# 6 months of trying for a baby...



## opensesame (Dec 19, 2012)

...and no joy. I am 32, my wife is 36. We left it a little late, I admit!

We have been trying since June, reasonably regularly. The thing is, my wife has really taken it to heart that she hasn't got pregnant yet. She measures her temperature every morning because she thinks that's a way to tell in advance when she'll be ovulating, and religiously records the results. She is always talking about how her periods are not as regular as other women. She frets about it a lot, and whenever she meets her friends (who mostly have kids at this age) she comes home depressed and moody.

I try to be as supportive as best I can, but I'm starting to get to the stage now where I think that if we were a bit more relaxed and less pressured about things, it could only be to the good. I'm also getting beyond the point where I know what to say any more - there are only so many times you can say, "Let's not get depressed about it because that won't do anybody any good". 

We're going to have a meeting with the doctor about it in the New Year, but does anybody have any advice? What does a husband say to his wife when she's down about it, other than that I'm with her and want kids too, but let's not get depressed?


----------



## muffin1983 (Sep 1, 2013)

That's a tough one. Reassure her that this is not her fault - she may be feeling this. Empathize with her that you are also disappointed that you have conceived it. This may sound too cliche and something she doesn't want to hear, tell her it will happen when it happens.

I agree maybe relaxing a bit will help with ovulation.


----------



## committed4ever (Nov 13, 2012)

opensesame said:


> ...and no joy. I am 32, my wife is 36. We left it a little late, I admit!
> 
> We have been trying since June, reasonably regularly. The thing is, my wife has really taken it to heart that she hasn't got pregnant yet. She measures her temperature every morning because she thinks that's a way to tell in advance when she'll be ovulating, and religiously records the results. She is always talking about how her periods are not as regular as other women. She frets about it a lot, and whenever she meets her friends (who mostly have kids at this age) she comes home depressed and moody.
> 
> ...


We try for 5 1/2 years and it was my H who got depressed. Depression is SO FAR from his personaility that it really through me for a loop. I really think he took it personally regarding his manhood; that my only explanation for the depression part of it. But we were both sad about it, especially this time of year.

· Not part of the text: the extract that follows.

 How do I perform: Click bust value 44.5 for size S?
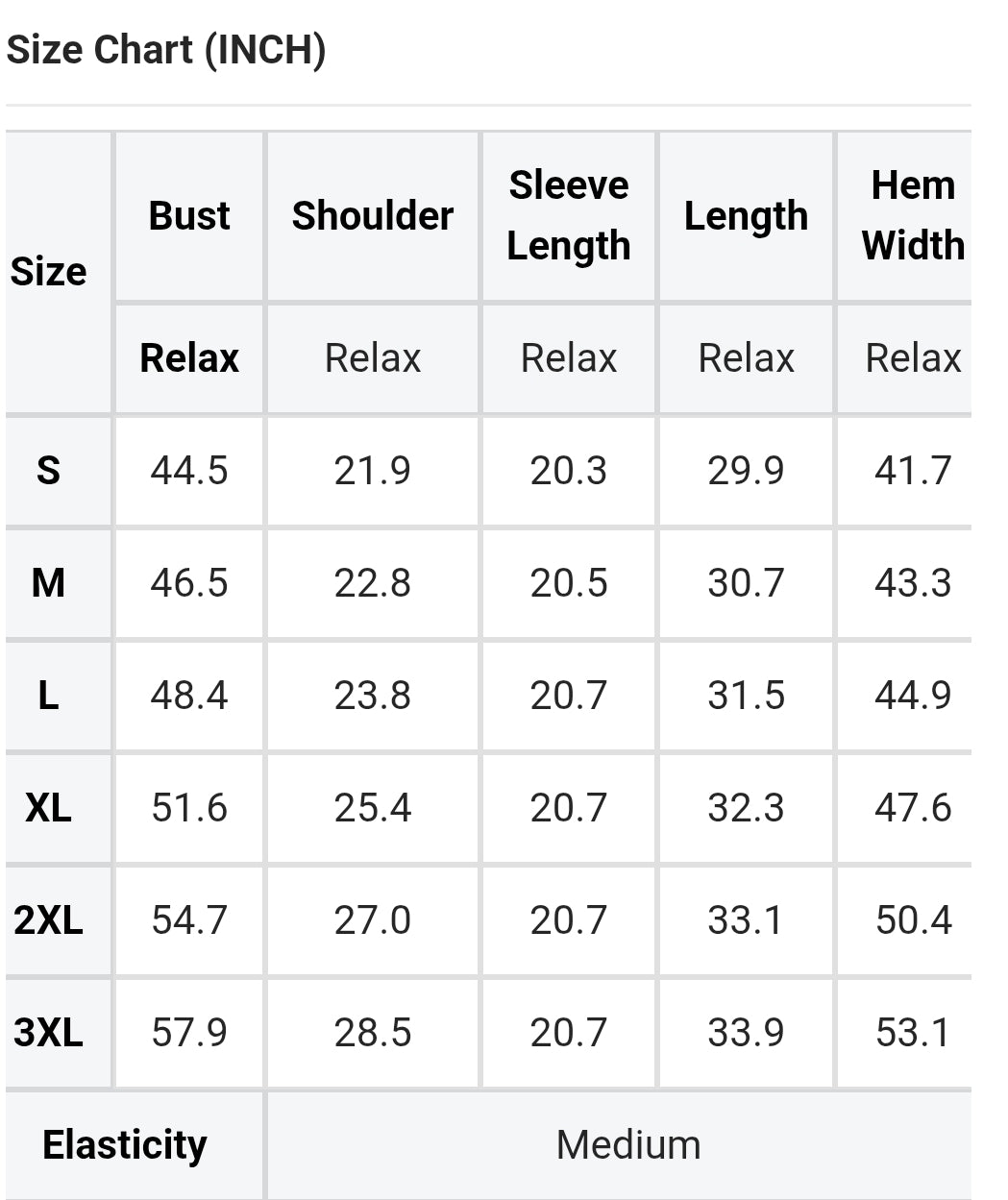click(x=189, y=471)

I finally had to tell my H that he either need to get help for the depression (knowing he don't believer in counselors) or get over it because we were grow apart. That snap him out of it. We finally did get to the place where we accept we were going to have a childless marriage and although we were stil kind of sad we were move on to build the strongest marriage we could and continue being great auntie and uncle to our many niece and nephew. Then up pop this baby in my tummy! LOL! She is 11 weeks. Don't give up hope. 

Also, Maybe it time for you to talk to your wife about counseling? Don't let it go too far. My H got as far as not being able to watch Christmas commercial with interaction between Dads and their kids. Meantime, strengthen your marriage even more by getting even closer to each other and being more supportive of each other.

Hope this help a little. Don't give up!


----------



## Maneo (Dec 4, 2012)

Nature has its own timetable. Conventional wisdom says relaxing often helps. 

Discussing with a doctor based on the stress you indicate that is growing is probably a good idea. That will indicate what medical direction to go. 

My wife and I were at it for nearly a year with no success so we went to our family doctor and from there were referred to a fertility clinic and after texts and trying a couple things over about 6 months, voila and my 34 year old wife is entering her third trimester. 

In this day and age if nature is slow to work, there are options.


----------



## opensesame (Dec 19, 2012)

Thanks, all. Nice to have some additional perspectives, and I'm glad those of you who were trying, made it.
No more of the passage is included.